471; more accurately in ALKG, ii. 627 sqq.). On Feb. 13, 1327, he
stated in his protest, which was read publicly, that he had always
detested everything wrong, and should anything of the kind be found in
his writings, he now retracts. Of the further progress of the case
there is no information, except that John XXII. issued a bull (In agro
dominico), Mar. 27, 1329, in which a series of statements from Eckhart
is characterized as heretical; another as suspected of heresy (the
bull is given complete in ALKG, ii. 636-640). At the close it is
stated that Eckhart recanted before his death everything which he had
falsely taught, by subjecting himself and his writing to the decision
of the apostolic see. By this is no doubt meant the statement of Feb.
13, 1327; and it may be inferred that Eckhart's death, concerning
which no information exists, took place shortly after that event. In
1328 the general chapter of the order at Toulouse decided to proceed
against preachers who "endeavor to preach subtle things which not only
do (not) advance morals, but easily lead the people into error."

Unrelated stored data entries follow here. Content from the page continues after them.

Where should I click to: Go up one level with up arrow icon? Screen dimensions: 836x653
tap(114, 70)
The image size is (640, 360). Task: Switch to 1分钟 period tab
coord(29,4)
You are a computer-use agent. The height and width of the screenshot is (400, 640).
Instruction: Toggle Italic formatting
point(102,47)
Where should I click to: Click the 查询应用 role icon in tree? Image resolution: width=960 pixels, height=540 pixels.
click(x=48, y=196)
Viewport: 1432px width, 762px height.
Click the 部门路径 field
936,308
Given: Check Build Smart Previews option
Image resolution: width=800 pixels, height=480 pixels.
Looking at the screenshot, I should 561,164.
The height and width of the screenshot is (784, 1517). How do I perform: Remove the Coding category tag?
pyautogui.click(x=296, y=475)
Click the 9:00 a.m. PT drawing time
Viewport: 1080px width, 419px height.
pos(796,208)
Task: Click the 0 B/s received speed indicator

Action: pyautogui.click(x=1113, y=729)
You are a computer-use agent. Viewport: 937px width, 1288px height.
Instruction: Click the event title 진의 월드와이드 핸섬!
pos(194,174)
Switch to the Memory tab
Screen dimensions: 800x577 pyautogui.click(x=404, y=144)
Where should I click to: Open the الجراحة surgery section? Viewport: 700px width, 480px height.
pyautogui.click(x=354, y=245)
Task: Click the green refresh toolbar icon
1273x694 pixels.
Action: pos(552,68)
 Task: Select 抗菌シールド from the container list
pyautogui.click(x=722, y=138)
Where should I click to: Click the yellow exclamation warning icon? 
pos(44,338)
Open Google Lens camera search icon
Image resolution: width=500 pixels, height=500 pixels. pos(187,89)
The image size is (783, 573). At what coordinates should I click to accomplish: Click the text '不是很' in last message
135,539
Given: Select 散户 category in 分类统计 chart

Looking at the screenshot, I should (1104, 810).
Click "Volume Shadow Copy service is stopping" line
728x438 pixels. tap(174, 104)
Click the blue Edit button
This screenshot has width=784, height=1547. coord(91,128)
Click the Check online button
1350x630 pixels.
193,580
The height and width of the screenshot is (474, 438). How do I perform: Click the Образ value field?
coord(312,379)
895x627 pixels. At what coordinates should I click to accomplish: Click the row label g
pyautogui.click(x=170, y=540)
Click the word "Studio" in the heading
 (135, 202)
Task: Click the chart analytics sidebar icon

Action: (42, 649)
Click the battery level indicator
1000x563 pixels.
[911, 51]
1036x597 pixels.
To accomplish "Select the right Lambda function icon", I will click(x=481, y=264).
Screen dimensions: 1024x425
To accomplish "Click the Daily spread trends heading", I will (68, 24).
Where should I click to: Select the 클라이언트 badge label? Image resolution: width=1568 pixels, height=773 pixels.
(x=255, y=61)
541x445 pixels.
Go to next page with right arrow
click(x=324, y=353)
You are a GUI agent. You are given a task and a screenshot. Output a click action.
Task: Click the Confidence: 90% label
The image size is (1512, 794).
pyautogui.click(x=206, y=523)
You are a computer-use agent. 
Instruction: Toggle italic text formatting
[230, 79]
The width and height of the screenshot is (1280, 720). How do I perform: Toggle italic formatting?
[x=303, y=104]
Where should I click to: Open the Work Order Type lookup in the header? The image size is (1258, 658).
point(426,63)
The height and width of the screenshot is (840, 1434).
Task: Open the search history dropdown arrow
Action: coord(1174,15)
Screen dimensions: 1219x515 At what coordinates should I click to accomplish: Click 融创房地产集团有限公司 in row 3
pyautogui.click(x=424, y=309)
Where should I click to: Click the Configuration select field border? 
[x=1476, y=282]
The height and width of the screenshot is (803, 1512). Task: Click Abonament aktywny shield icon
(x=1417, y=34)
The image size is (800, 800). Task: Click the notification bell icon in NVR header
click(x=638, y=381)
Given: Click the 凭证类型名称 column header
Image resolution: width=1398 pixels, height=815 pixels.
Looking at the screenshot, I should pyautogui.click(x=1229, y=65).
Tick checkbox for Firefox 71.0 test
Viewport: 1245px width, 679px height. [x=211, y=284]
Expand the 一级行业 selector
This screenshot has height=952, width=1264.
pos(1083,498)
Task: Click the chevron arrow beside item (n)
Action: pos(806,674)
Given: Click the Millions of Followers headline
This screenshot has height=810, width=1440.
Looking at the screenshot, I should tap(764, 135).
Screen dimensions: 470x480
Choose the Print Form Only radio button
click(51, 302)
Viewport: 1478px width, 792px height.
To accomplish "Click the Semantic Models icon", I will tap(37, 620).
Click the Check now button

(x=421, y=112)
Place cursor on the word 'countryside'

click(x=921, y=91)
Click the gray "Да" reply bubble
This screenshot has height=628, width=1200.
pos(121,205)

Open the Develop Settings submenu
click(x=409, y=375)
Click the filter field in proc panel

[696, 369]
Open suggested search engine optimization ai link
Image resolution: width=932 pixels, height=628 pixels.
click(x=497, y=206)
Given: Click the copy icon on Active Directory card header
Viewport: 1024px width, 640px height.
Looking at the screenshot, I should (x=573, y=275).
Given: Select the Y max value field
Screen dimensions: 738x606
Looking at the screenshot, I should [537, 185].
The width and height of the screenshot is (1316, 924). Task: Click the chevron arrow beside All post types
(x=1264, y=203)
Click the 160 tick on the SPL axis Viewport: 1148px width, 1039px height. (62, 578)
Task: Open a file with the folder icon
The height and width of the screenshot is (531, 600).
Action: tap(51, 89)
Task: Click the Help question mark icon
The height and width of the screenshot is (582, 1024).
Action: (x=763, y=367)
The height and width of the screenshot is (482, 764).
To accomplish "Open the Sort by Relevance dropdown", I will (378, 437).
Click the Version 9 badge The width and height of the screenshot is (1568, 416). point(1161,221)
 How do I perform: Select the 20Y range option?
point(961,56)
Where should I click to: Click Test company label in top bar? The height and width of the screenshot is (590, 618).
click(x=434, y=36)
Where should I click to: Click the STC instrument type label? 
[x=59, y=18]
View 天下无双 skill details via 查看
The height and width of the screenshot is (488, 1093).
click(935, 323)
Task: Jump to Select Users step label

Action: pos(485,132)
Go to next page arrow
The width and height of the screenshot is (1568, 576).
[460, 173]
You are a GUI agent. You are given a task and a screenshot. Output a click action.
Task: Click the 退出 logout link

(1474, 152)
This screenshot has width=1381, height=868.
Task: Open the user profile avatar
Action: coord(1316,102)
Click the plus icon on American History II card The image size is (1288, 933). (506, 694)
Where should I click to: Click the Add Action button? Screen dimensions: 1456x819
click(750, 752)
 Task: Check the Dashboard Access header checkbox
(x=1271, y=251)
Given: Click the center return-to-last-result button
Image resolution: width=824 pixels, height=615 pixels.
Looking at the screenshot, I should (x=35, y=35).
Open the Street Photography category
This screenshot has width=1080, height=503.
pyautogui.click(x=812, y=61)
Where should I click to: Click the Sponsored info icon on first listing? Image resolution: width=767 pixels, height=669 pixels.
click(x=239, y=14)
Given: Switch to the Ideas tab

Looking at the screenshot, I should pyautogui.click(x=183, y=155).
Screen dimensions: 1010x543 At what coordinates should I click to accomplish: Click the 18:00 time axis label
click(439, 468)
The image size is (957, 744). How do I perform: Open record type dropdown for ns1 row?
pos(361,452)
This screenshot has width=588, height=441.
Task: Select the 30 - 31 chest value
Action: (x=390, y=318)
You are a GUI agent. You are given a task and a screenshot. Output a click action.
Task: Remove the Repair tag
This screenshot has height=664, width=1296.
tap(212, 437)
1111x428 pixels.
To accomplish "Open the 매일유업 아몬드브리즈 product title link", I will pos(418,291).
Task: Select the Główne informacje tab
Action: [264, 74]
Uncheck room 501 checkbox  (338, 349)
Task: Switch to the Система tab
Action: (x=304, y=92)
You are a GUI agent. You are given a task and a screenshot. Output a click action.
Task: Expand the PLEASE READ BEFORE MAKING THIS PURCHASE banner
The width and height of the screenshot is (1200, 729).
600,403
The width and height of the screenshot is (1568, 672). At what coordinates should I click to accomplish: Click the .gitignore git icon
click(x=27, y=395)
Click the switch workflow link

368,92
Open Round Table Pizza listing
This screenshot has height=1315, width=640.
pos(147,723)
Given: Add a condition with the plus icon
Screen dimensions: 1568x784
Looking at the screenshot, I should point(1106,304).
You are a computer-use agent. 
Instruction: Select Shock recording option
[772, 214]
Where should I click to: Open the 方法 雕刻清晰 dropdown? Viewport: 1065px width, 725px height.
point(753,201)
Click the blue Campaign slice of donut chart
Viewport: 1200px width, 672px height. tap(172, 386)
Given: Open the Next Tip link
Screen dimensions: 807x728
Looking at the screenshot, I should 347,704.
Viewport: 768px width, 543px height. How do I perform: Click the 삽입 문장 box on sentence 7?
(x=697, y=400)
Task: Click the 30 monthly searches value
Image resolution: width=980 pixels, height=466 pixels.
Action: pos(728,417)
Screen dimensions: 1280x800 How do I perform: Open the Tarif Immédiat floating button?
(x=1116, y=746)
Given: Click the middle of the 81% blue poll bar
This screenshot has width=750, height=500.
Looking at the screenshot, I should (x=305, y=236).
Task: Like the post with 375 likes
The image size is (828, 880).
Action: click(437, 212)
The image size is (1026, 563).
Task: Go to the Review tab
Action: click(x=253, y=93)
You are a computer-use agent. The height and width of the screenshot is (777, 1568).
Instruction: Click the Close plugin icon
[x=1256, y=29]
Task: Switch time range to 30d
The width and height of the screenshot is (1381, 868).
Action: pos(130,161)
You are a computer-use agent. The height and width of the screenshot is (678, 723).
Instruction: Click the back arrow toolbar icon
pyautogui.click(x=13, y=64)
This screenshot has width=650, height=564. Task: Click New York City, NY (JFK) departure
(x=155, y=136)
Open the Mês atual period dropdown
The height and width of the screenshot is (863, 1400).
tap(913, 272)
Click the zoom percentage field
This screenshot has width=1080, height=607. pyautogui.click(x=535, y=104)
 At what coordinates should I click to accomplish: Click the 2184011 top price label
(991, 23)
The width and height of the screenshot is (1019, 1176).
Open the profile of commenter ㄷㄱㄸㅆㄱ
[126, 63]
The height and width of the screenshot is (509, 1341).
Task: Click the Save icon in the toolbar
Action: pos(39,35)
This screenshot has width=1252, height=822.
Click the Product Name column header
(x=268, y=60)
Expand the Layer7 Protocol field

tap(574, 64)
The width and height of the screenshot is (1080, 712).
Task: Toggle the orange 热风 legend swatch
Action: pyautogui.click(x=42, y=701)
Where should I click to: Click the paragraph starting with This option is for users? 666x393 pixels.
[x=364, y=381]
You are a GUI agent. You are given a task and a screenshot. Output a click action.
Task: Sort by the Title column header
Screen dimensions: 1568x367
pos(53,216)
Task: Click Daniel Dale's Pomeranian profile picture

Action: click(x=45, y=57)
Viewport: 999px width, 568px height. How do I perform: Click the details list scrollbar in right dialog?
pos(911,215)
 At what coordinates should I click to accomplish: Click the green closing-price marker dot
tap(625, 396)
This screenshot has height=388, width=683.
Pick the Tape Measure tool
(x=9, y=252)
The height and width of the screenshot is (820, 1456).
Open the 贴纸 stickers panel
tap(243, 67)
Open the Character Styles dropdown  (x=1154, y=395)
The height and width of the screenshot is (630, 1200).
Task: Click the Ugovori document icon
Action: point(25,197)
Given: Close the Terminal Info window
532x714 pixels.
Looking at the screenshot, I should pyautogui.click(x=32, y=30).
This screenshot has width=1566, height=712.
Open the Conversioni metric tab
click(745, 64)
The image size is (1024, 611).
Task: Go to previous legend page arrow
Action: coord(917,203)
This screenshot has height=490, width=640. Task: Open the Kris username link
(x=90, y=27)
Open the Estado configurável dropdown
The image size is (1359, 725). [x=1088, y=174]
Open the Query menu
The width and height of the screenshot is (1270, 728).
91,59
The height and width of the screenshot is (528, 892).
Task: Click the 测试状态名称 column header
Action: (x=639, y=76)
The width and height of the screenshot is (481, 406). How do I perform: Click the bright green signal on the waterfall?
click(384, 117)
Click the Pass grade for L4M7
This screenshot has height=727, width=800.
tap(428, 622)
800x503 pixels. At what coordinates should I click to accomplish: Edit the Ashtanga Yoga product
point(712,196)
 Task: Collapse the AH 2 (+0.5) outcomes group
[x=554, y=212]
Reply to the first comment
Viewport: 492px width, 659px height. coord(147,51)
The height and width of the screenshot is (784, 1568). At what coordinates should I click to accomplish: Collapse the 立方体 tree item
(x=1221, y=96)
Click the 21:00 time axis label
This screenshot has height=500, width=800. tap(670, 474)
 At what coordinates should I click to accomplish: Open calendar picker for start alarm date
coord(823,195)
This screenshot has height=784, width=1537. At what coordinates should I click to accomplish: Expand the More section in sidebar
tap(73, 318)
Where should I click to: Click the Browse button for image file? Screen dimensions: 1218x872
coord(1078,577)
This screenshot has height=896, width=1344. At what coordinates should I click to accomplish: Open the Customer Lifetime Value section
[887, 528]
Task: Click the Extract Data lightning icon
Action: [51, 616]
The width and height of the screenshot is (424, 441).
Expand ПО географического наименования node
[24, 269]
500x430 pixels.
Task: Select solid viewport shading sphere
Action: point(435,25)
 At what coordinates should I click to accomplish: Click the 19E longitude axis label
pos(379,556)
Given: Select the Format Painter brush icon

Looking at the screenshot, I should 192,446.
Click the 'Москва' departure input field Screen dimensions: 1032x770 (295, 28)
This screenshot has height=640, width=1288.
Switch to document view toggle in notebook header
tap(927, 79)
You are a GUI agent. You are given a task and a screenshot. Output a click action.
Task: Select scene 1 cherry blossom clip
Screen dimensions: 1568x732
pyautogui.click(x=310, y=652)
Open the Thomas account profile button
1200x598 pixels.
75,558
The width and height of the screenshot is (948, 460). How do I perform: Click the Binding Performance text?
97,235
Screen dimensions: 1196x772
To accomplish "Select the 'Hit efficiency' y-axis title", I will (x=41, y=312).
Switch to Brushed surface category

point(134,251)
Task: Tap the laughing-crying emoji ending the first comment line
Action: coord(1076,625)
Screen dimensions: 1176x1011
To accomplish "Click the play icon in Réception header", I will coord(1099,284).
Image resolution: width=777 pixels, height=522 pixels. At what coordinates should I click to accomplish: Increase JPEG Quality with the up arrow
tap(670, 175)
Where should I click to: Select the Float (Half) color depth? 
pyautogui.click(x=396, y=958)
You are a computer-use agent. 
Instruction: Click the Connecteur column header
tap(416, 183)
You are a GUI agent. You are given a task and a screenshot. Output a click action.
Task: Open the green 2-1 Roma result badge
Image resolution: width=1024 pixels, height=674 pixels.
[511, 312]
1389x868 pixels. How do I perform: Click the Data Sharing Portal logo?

Eckhart's disciples were admonished to be more cautious, but
nevertheless they cherished the memory of their master.
2. Works
For centuries none of Eckhart's writings were known except a number of
sermons, found in the old editions of Tauler's sermons, published by
Kachelouen (Leipzig, 1498) and by Adam Petri (Basel, 1521 and 1522).
In 1857 Franz Pfeiffer in the second volume of his Deutsche Mystiker
(Stuttgart), which is wholly devoted to Eckhart, added considerable
manuscript material. Pfeiffer was followed by others, especially Franz
Jostes, Meister Eckhart und seine Junger, ungedruckte Texte zur
Geschichte der deutschen Mystik (Collectanea Friburgensia, iv.,
Freiburg, 1895). But some pieces are of doubtful genuineness, and the
tradition concerning others is very unsatisfactory. It was a great
surprise when in 1880 and 1886 H. Denifle discovered at Erfurt and
Cues two manuscripts with Latin works of Eckhart, the existence of
which Nicholas of Cusa and Trittenheim had indeed mentioned, but which
had since then been considered lost. There can be no doubt as to their
genuineness, but thus far only the (comparatively extensive) specimens
which Denifle had published (in ALKG, ii.) are known. The extant
writings appear to be only parts of a very large work, the Opus
tripartitum, which, to judge from the prologue in the first part
treated of more than 1,000 propositions, in the second part debated a
number of special questions, and in the third part, first expounded
Biblical texts (opus sermonum) and afterward explained the books of
the Bible in their order with special reference to the important
passages. Entirely unknown at present are the contents of the more
important manuscript of Cues, especially the exposition of the Gospel
of John, which may contain information on many things.
3. View of God
As has already been stated it is impossible to give at present a final
decision on Eckhart's world of ideas. Nevertheless an attempt may be
made to delineate his fundamental thoughts, based upon the material at
hand. The great need of man is that his soul be united with God; for
this a knowledge of God and his relation to the world, a knowledge of
the soul and the way which it must go, are necessary. Eckhart does not
doubt that such knowledge is given in the traditional faith of the
Church, but it is not sufficient for one who is longing for salvation.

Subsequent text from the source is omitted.